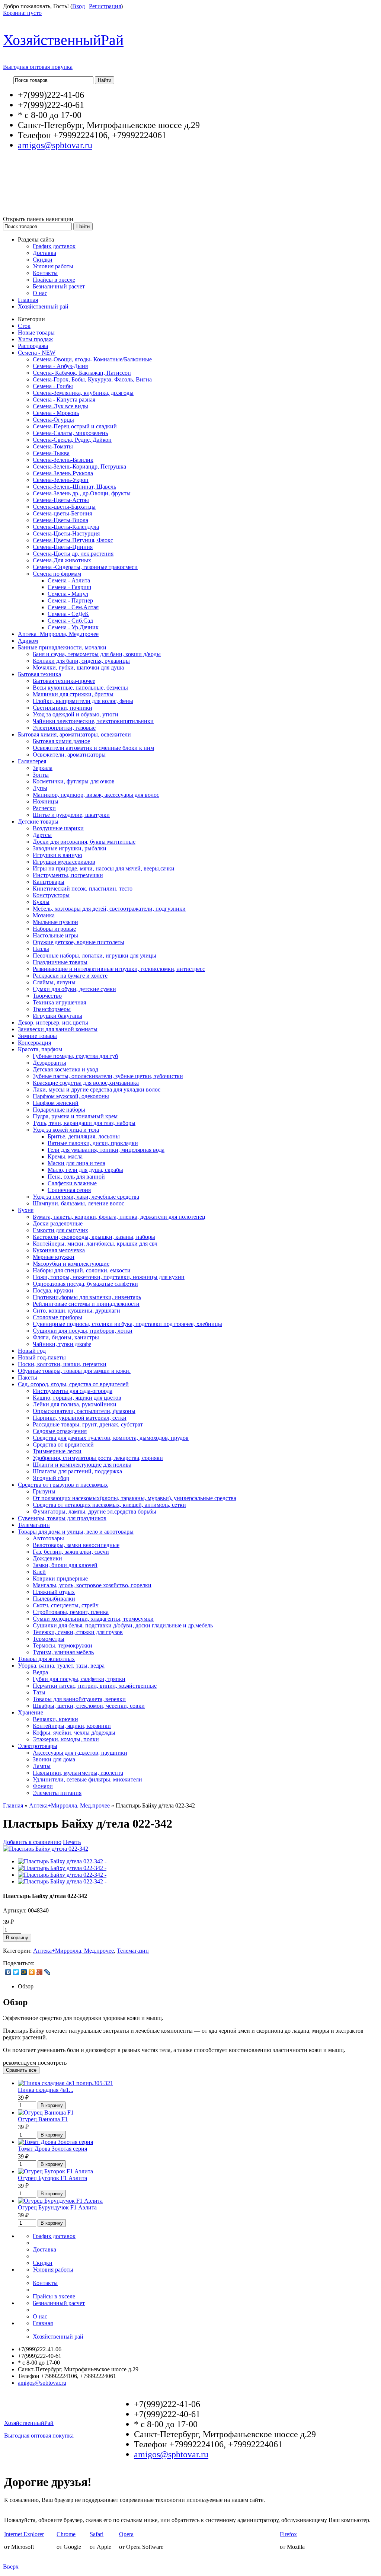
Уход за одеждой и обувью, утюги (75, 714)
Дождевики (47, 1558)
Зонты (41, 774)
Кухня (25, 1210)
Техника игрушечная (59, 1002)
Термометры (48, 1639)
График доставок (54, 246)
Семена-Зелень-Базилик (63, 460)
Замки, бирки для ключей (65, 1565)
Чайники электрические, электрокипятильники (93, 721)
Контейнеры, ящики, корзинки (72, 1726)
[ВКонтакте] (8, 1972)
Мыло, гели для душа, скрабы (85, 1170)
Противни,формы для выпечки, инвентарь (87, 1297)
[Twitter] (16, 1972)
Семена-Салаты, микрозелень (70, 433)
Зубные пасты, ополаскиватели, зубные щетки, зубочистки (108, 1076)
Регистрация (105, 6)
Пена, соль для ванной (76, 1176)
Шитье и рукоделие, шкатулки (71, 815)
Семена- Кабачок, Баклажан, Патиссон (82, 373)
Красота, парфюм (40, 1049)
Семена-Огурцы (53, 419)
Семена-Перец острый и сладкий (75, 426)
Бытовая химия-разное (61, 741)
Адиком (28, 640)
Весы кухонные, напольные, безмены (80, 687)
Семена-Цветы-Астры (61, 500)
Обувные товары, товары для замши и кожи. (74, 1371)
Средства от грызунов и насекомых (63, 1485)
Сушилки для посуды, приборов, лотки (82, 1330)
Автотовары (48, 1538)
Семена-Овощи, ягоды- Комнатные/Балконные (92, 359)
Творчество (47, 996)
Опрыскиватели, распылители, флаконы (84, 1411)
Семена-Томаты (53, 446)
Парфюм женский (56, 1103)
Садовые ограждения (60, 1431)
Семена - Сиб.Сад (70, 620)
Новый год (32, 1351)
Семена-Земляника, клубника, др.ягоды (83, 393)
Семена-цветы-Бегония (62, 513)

###

*Activity:* Would you copy out exactly the lines above that start at the one containing "График доставок (54, 246)" and end at the one containing "[Twitter] (16, 1972)", inclusive?

*Solution to the exercise:*
График доставок (54, 246)
Семена-Зелень-Базилик (63, 460)
Замки, бирки для ключей (65, 1565)
Чайники электрические, электрокипятильники (93, 721)
Контейнеры, ящики, корзинки (72, 1726)
[ВКонтакте] (8, 1972)
Мыло, гели для душа, скрабы (85, 1170)
Противни,формы для выпечки, инвентарь (87, 1297)
[Twitter] (16, 1972)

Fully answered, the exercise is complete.